First, I told my pastor and his wife about the abuse. There was healing just in the telling and being believed, in the unloading of the secret. After that, I allowed myself time to grieve and to process what happened. I spent that first week just trying to sort through the wreckage. To my shock and horror, I realized I had been groomed. The doctor had systematically and methodically manipulated me for his benefit. That didn’t eliminate the self-blame, but it was a huge leap forward.
The next very necessary and painful step in my healing was to tell my husband. It was a terrifying prospect. He might blame me, at least initially, but it had to be done. Then, I had to give him time and permission to sort through his own emotions whatever that looked like.

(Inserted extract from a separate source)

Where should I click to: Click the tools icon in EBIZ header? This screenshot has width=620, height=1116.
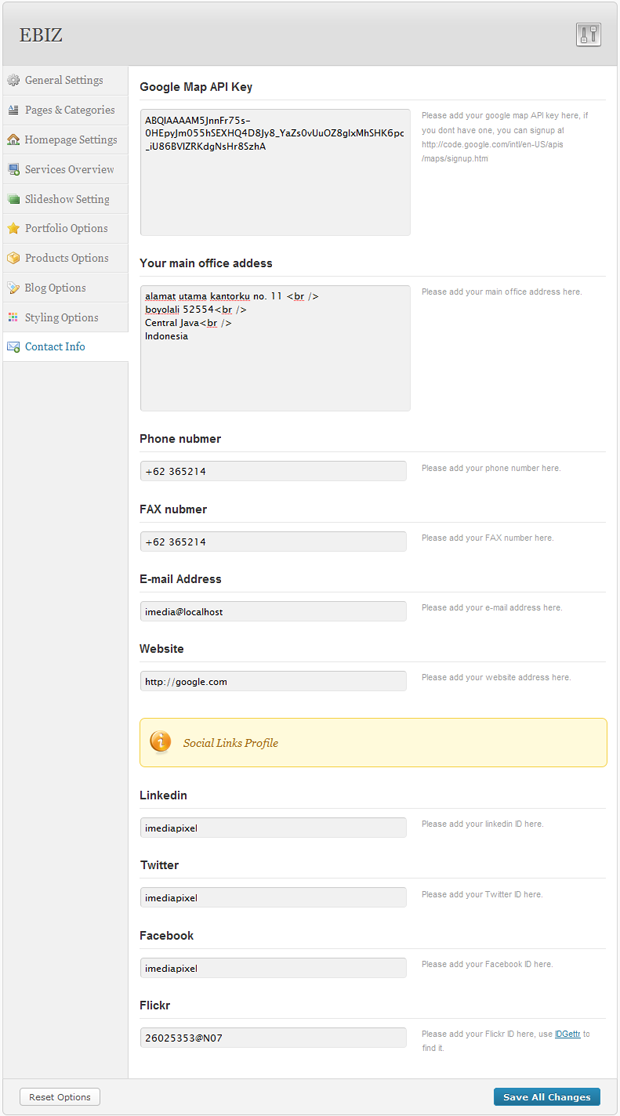pyautogui.click(x=588, y=35)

I noticed that each little accomplishment, each fear faced, brought me a little bit higher. There were times that I thought I was not making any progress at all, that the pain would never subside. Sometimes, the incline was so subtle that it felt as if the path was flat. But when I stopped to look back, to take in the landscape around me, I could see just how far I’d come.
In those early months, I needed support more than anything. I wanted to commiserate with women who had been through a similar betrayal. I needed them to tell me that it was not my fault. Had this even happened to anyone else? Was I the only one? I read book after book trying to find a situation like mine.

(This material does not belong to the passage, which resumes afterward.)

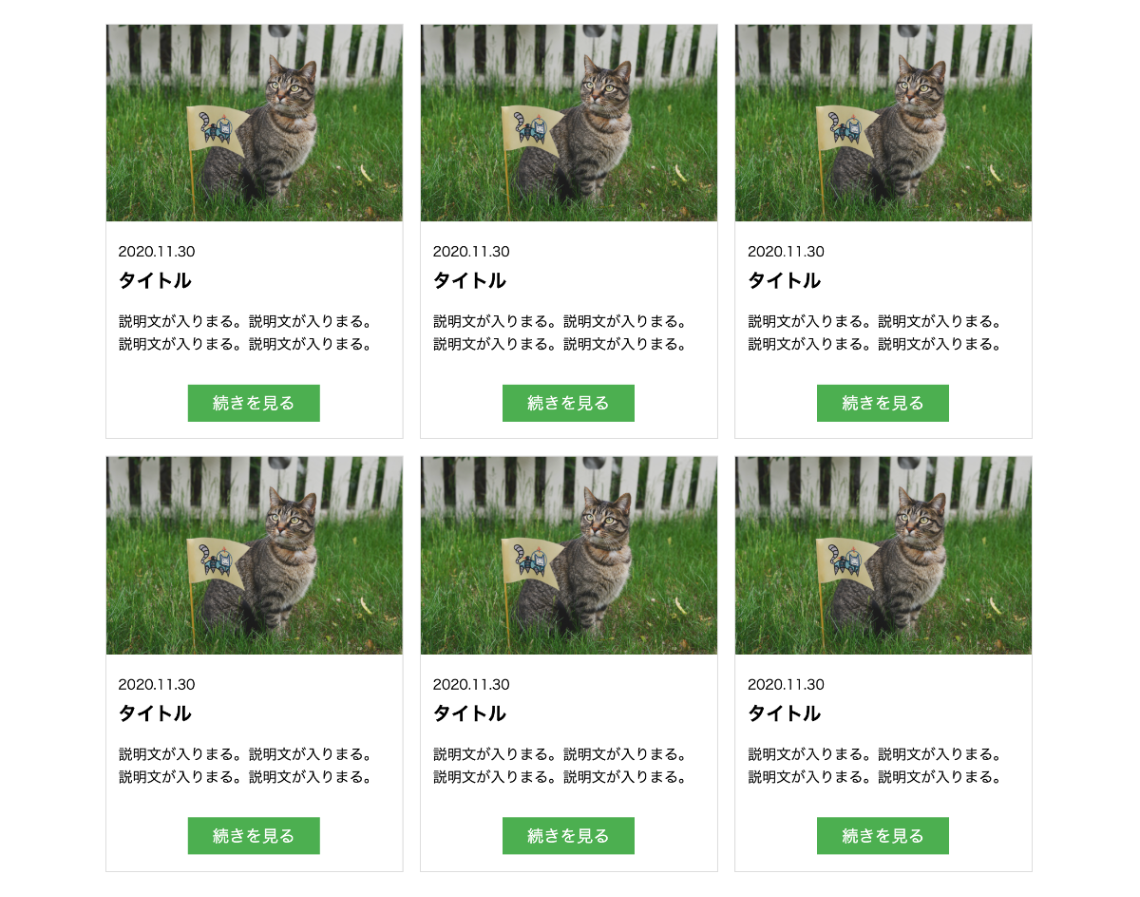Open the cat photo in bottom-left card
Viewport: 1140px width, 897px height.
point(254,555)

I googled therapist abuse and found a group called T.E.L.L., Therapy Exploitation Link Line. http://www.therapyabuse.org I realized that I was simply one of many, and that provided comfort. Thousands of victims of therapist or clergy abuse have contacted T.E.L.L. over the years, and those are just the ones who spoke up.
I couldn’t have moved past the trauma without professional help, and that meant facing my fear and reentering a therapist’s office. I sought out a psychologist skilled in EMDR, Eye Movement Desensitization & Reprocessing, a technique that aids the healing of traumatic memories in the brain. After working with her every week for a year, the abuse I endured was no longer the most emotionally charged event in my life. It was healing to work with a mental health professional with extrememly tight boundaries. I could walk in, do the work, pay and leave. No strings attached. As it should be.

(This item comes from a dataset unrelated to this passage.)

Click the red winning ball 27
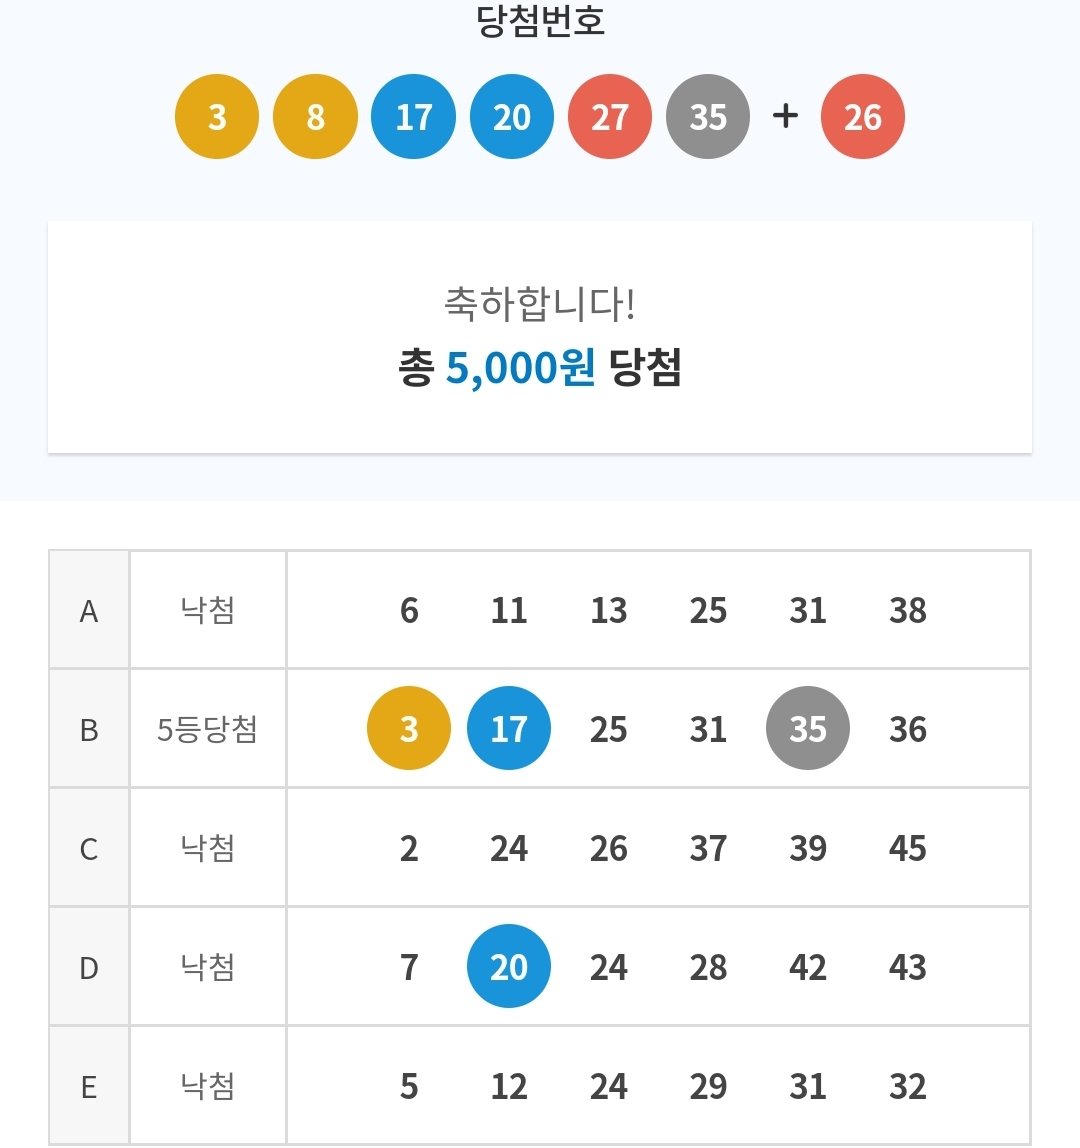The width and height of the screenshot is (1080, 1148). tap(609, 118)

Without my relationship with Jesus Christ, I couldn’t have made it off the ground. He has been my guide along this arduous journey—steering me away from danger and carrying me when my feet were too blistered and bloodied to walk.
In order to fully heal, I had to confront the lies I’d been bound by with His truth—with who He says I am. In my memoir, PRAYED UPON, I list a set of rules. Rules that allowed me to become victimized. Rules based on who the world said I was, not who God said I was.
Replacing these old messages proved challenging, after all, they had become a part of me. But I kept at it, writing letters to myself from Him, speaking life into myself as I trusted He would until His words began to penetrate my walls. The change was ever so slight, but in time, a new person began to emerge.
Another thing that moved me up that mountain was the decision to report my abuser to the medical board. Although the process was intimidating, it was empowering. I also decided to pursue a civil suit. It was a three-year journey that brought its own stressors, but again, it was therapeutic to take action against the injustice. To stand up. To push back.
I forgave my perpetrator. I reasoned that if God restored the doctor to the person He designed, not the evil one that I encountered, that I would be okay seeing that person in Heaven. I began to pray for the doctor’s salvation, and I continued until I sensed a peace. I also needed to forgive my spouse for his initial unbelief and my friend, Lori, for not wanting to accept the truth. The last person I had to forgive proved the most difficult of all—me.
I kept climbing because I desired the “peace that surpasses all understanding” and that would come from seeing myself as Christ saw me—a perfect creation, a daughter of the King. It also meant letting go of the anger.
I tried to be patient with myself along the way. Triggers came and went, but I’ve learned that they aren’t permanent, and over time, they have lessened in intensity and pass more quickly. They didn’t mean I was backsliding and they were not failures.
I wrote my story initially because I wanted to understand how an otherwise healthy adult could be duped by a predator. Why did my body betray me? Why did I continue going back even when I knew the doctor was hurting me?
I shared my story because I wanted victims to know that they were not alone and that there was hope on the other side, great healing to be found. My abuse led to a closer, stronger marriage, a more meaningful relationship with God, and a healthier sense of self. So wherever you are in your journey, I urge you to keep climbing—whether you are at the very bottom or halfway up the mountain. Stop and rest when you need to, but don’t give up.